## INSTRUCTIONS TO FOLLOW
Write out again everything from the line with "You are a GUI" down to the line with "pos(122,128)", both of those lines included, but add 137 to each coordinate in the answers and keep the rest of the records the same. Leave out the pictures.

--- start ENTRIES SUPPLIED ---

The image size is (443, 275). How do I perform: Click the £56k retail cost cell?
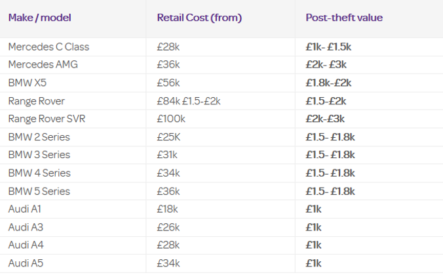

--- end ENTRIES SUPPLIED ---
--- start ENTRIES SUPPLIED ---

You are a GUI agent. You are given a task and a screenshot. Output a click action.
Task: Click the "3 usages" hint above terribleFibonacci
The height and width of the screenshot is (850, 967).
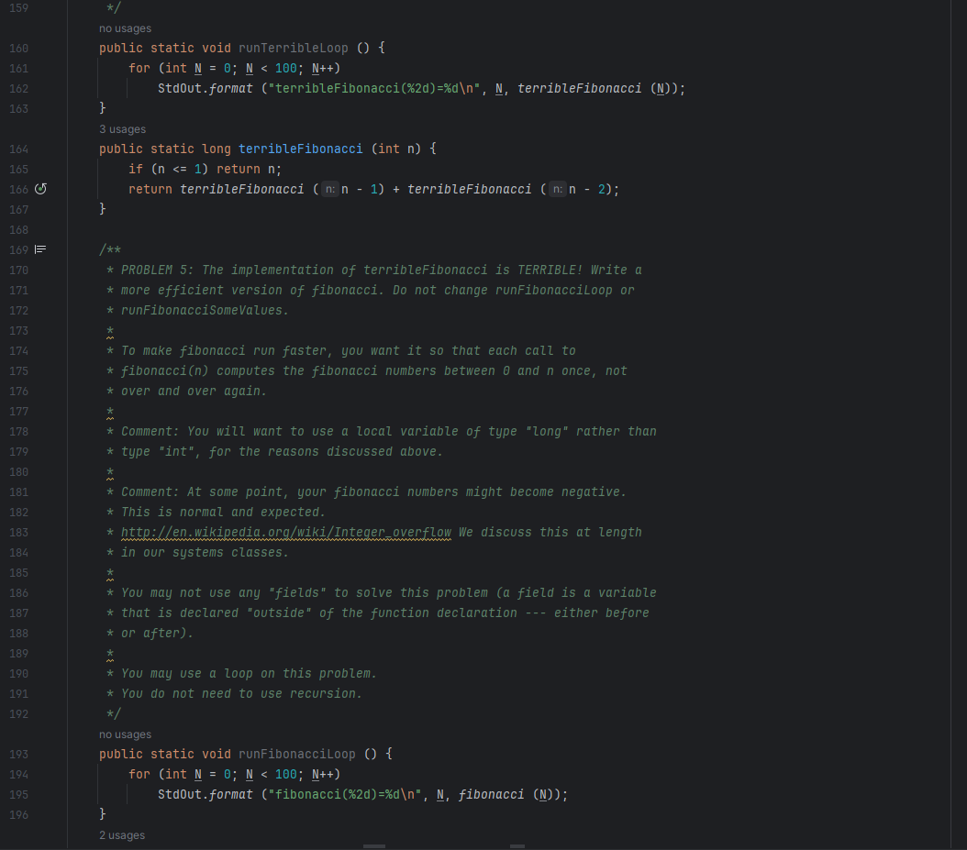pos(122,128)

--- end ENTRIES SUPPLIED ---

## EXERCISE RESPONSE
You are a GUI agent. You are given a task and a screenshot. Output a click action.
Task: Click the "3 usages" hint above terribleFibonacci
The height and width of the screenshot is (850, 967).
pos(259,265)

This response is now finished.